→ Instructions to follow:
Restate, word for word, every line of the data.
Data supplied START
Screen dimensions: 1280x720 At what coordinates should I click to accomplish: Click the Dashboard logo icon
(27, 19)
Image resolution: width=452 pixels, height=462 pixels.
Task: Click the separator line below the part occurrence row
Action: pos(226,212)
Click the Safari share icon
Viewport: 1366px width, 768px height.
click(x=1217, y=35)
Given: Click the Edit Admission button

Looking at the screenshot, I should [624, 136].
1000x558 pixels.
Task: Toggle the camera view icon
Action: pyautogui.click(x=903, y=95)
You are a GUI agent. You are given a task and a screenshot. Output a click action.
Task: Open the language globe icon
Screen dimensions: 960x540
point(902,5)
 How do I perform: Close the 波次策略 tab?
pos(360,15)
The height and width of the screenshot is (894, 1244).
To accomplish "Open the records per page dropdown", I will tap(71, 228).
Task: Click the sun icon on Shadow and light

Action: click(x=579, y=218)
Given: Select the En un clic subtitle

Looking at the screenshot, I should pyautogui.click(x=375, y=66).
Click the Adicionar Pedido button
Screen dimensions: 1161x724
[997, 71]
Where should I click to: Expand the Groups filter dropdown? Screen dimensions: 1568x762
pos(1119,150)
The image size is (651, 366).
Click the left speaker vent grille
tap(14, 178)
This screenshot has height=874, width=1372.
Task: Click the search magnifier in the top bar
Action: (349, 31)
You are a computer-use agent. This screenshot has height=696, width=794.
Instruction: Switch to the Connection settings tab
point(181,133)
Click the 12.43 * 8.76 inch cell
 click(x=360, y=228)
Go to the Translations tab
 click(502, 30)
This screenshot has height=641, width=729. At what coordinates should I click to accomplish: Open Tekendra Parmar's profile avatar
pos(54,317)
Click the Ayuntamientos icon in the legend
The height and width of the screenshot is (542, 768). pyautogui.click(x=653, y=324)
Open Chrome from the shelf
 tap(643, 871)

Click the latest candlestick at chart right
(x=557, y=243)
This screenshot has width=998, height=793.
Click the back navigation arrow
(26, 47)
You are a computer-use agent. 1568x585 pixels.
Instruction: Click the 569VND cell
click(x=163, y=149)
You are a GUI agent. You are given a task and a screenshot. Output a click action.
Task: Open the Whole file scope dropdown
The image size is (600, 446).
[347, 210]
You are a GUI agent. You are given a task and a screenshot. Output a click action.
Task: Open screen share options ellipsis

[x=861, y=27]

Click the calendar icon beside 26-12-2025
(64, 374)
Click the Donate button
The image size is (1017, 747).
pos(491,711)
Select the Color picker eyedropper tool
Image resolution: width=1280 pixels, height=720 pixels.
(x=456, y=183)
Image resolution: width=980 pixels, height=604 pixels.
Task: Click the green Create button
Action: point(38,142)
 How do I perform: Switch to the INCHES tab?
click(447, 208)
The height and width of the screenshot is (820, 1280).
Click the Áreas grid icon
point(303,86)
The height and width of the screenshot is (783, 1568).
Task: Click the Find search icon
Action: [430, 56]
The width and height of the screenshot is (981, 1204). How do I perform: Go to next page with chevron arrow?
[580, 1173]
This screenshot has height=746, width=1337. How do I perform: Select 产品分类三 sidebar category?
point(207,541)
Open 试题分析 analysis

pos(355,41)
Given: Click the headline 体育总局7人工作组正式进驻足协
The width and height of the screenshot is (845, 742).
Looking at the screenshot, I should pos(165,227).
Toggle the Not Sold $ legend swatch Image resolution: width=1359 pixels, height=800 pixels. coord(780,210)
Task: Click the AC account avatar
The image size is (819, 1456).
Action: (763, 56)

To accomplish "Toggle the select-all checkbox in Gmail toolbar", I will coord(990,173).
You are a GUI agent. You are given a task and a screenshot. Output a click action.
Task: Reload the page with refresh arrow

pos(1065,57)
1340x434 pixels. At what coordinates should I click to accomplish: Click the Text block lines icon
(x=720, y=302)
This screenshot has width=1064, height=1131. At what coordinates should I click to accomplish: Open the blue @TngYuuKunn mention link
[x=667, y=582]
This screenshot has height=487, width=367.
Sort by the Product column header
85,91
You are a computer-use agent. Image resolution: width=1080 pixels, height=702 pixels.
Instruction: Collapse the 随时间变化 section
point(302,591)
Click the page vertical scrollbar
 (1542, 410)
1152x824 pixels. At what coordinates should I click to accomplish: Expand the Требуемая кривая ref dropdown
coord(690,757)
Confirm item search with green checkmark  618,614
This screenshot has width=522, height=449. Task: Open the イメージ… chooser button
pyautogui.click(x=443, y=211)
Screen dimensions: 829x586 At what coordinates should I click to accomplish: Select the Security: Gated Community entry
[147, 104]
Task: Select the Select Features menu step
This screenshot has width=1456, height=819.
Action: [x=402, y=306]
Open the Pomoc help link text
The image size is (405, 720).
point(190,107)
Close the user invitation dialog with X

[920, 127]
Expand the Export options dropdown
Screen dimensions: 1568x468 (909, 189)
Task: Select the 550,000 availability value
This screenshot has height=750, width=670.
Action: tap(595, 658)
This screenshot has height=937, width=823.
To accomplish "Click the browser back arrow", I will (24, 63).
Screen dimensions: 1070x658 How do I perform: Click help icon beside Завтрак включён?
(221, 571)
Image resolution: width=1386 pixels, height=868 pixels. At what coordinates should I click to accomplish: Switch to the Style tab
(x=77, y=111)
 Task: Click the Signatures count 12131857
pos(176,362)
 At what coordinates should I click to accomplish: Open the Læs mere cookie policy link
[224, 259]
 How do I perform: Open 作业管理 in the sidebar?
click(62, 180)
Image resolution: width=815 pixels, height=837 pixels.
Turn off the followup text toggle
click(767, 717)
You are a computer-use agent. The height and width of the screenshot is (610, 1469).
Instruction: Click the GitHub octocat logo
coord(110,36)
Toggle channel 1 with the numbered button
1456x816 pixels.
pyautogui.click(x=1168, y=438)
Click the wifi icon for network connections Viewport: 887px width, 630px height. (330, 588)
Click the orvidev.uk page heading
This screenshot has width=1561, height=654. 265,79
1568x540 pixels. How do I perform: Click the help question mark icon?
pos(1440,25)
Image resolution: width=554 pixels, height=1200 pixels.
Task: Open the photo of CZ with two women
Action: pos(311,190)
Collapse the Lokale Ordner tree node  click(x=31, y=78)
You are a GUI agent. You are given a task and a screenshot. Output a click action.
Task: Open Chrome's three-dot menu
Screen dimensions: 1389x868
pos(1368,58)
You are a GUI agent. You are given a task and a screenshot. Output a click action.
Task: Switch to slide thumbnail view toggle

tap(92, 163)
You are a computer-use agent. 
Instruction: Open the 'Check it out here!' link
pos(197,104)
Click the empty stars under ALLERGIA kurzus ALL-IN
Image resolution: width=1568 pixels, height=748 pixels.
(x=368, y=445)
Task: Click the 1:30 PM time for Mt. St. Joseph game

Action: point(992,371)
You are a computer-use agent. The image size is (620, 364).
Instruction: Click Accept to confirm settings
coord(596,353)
Data supplied END
→ Response below:
Screen dimensions: 1280x720 At what coordinates should I click to accomplish: Click the Dashboard logo icon
(27, 19)
Image resolution: width=452 pixels, height=462 pixels.
Task: Click the separator line below the part occurrence row
Action: pos(226,212)
Click the Safari share icon
Viewport: 1366px width, 768px height.
click(x=1217, y=35)
Given: Click the Edit Admission button

Looking at the screenshot, I should [624, 136].
1000x558 pixels.
Task: Toggle the camera view icon
Action: pyautogui.click(x=903, y=95)
You are a GUI agent. You are given a task and a screenshot. Output a click action.
Task: Open the language globe icon
Screen dimensions: 960x540
point(902,5)
 How do I perform: Close the 波次策略 tab?
pos(360,15)
The height and width of the screenshot is (894, 1244).
To accomplish "Open the records per page dropdown", I will tap(71, 228).
Task: Click the sun icon on Shadow and light

Action: click(x=579, y=218)
Given: Select the En un clic subtitle

Looking at the screenshot, I should pyautogui.click(x=375, y=66).
Click the Adicionar Pedido button
Screen dimensions: 1161x724
[997, 71]
Where should I click to: Expand the Groups filter dropdown? Screen dimensions: 1568x762
pos(1119,150)
The image size is (651, 366).
Click the left speaker vent grille
tap(14, 178)
This screenshot has height=874, width=1372.
Task: Click the search magnifier in the top bar
Action: (349, 31)
You are a computer-use agent. This screenshot has height=696, width=794.
Instruction: Switch to the Connection settings tab
point(181,133)
Click the 12.43 * 8.76 inch cell
 click(x=360, y=228)
Go to the Translations tab
 click(502, 30)
This screenshot has height=641, width=729. At what coordinates should I click to accomplish: Open Tekendra Parmar's profile avatar
pos(54,317)
Click the Ayuntamientos icon in the legend
The height and width of the screenshot is (542, 768). pyautogui.click(x=653, y=324)
Open Chrome from the shelf
 tap(643, 871)

Click the latest candlestick at chart right
(x=557, y=243)
This screenshot has width=998, height=793.
Click the back navigation arrow
(26, 47)
You are a computer-use agent. 1568x585 pixels.
Instruction: Click the 569VND cell
click(x=163, y=149)
You are a GUI agent. You are given a task and a screenshot. Output a click action.
Task: Open the Whole file scope dropdown
The image size is (600, 446).
[347, 210]
You are a GUI agent. You are given a task and a screenshot. Output a click action.
Task: Open screen share options ellipsis

[x=861, y=27]

Click the calendar icon beside 26-12-2025
(64, 374)
Click the Donate button
The image size is (1017, 747).
pos(491,711)
Select the Color picker eyedropper tool
Image resolution: width=1280 pixels, height=720 pixels.
(x=456, y=183)
Image resolution: width=980 pixels, height=604 pixels.
Task: Click the green Create button
Action: point(38,142)
 How do I perform: Switch to the INCHES tab?
click(447, 208)
The height and width of the screenshot is (820, 1280).
Click the Áreas grid icon
point(303,86)
The height and width of the screenshot is (783, 1568).
Task: Click the Find search icon
Action: [430, 56]
The width and height of the screenshot is (981, 1204). How do I perform: Go to next page with chevron arrow?
[580, 1173]
This screenshot has height=746, width=1337. How do I perform: Select 产品分类三 sidebar category?
point(207,541)
Open 试题分析 analysis

pos(355,41)
Given: Click the headline 体育总局7人工作组正式进驻足协
The width and height of the screenshot is (845, 742).
Looking at the screenshot, I should pos(165,227).
Toggle the Not Sold $ legend swatch Image resolution: width=1359 pixels, height=800 pixels. coord(780,210)
Task: Click the AC account avatar
The image size is (819, 1456).
Action: (763, 56)

To accomplish "Toggle the select-all checkbox in Gmail toolbar", I will coord(990,173).
You are a GUI agent. You are given a task and a screenshot. Output a click action.
Task: Reload the page with refresh arrow

pos(1065,57)
1340x434 pixels. At what coordinates should I click to accomplish: Click the Text block lines icon
(x=720, y=302)
This screenshot has width=1064, height=1131. At what coordinates should I click to accomplish: Open the blue @TngYuuKunn mention link
[x=667, y=582]
This screenshot has height=487, width=367.
Sort by the Product column header
85,91
You are a computer-use agent. Image resolution: width=1080 pixels, height=702 pixels.
Instruction: Collapse the 随时间变化 section
point(302,591)
Click the page vertical scrollbar
 (1542, 410)
1152x824 pixels. At what coordinates should I click to accomplish: Expand the Требуемая кривая ref dropdown
coord(690,757)
Confirm item search with green checkmark  618,614
This screenshot has width=522, height=449. Task: Open the イメージ… chooser button
pyautogui.click(x=443, y=211)
Screen dimensions: 829x586 At what coordinates should I click to accomplish: Select the Security: Gated Community entry
[147, 104]
Task: Select the Select Features menu step
This screenshot has width=1456, height=819.
Action: [x=402, y=306]
Open the Pomoc help link text
The image size is (405, 720).
point(190,107)
Close the user invitation dialog with X

[920, 127]
Expand the Export options dropdown
Screen dimensions: 1568x468 (909, 189)
Task: Select the 550,000 availability value
This screenshot has height=750, width=670.
Action: tap(595, 658)
This screenshot has height=937, width=823.
To accomplish "Click the browser back arrow", I will (24, 63).
Screen dimensions: 1070x658 How do I perform: Click help icon beside Завтрак включён?
(221, 571)
Image resolution: width=1386 pixels, height=868 pixels. At what coordinates should I click to accomplish: Switch to the Style tab
(x=77, y=111)
 Task: Click the Signatures count 12131857
pos(176,362)
 At what coordinates should I click to accomplish: Open the Læs mere cookie policy link
[224, 259]
 How do I perform: Open 作业管理 in the sidebar?
click(62, 180)
Image resolution: width=815 pixels, height=837 pixels.
Turn off the followup text toggle
click(767, 717)
You are a computer-use agent. The height and width of the screenshot is (610, 1469).
Instruction: Click the GitHub octocat logo
coord(110,36)
Toggle channel 1 with the numbered button
1456x816 pixels.
pyautogui.click(x=1168, y=438)
Click the wifi icon for network connections Viewport: 887px width, 630px height. (330, 588)
Click the orvidev.uk page heading
This screenshot has width=1561, height=654. 265,79
1568x540 pixels. How do I perform: Click the help question mark icon?
pos(1440,25)
Image resolution: width=554 pixels, height=1200 pixels.
Task: Open the photo of CZ with two women
Action: pos(311,190)
Collapse the Lokale Ordner tree node  click(x=31, y=78)
You are a GUI agent. You are given a task and a screenshot. Output a click action.
Task: Open Chrome's three-dot menu
Screen dimensions: 1389x868
pos(1368,58)
You are a GUI agent. You are given a task and a screenshot. Output a click action.
Task: Switch to slide thumbnail view toggle

tap(92, 163)
You are a computer-use agent. 
Instruction: Open the 'Check it out here!' link
pos(197,104)
Click the empty stars under ALLERGIA kurzus ALL-IN
Image resolution: width=1568 pixels, height=748 pixels.
(x=368, y=445)
Task: Click the 1:30 PM time for Mt. St. Joseph game

Action: point(992,371)
You are a computer-use agent. The image size is (620, 364).
Instruction: Click Accept to confirm settings
coord(596,353)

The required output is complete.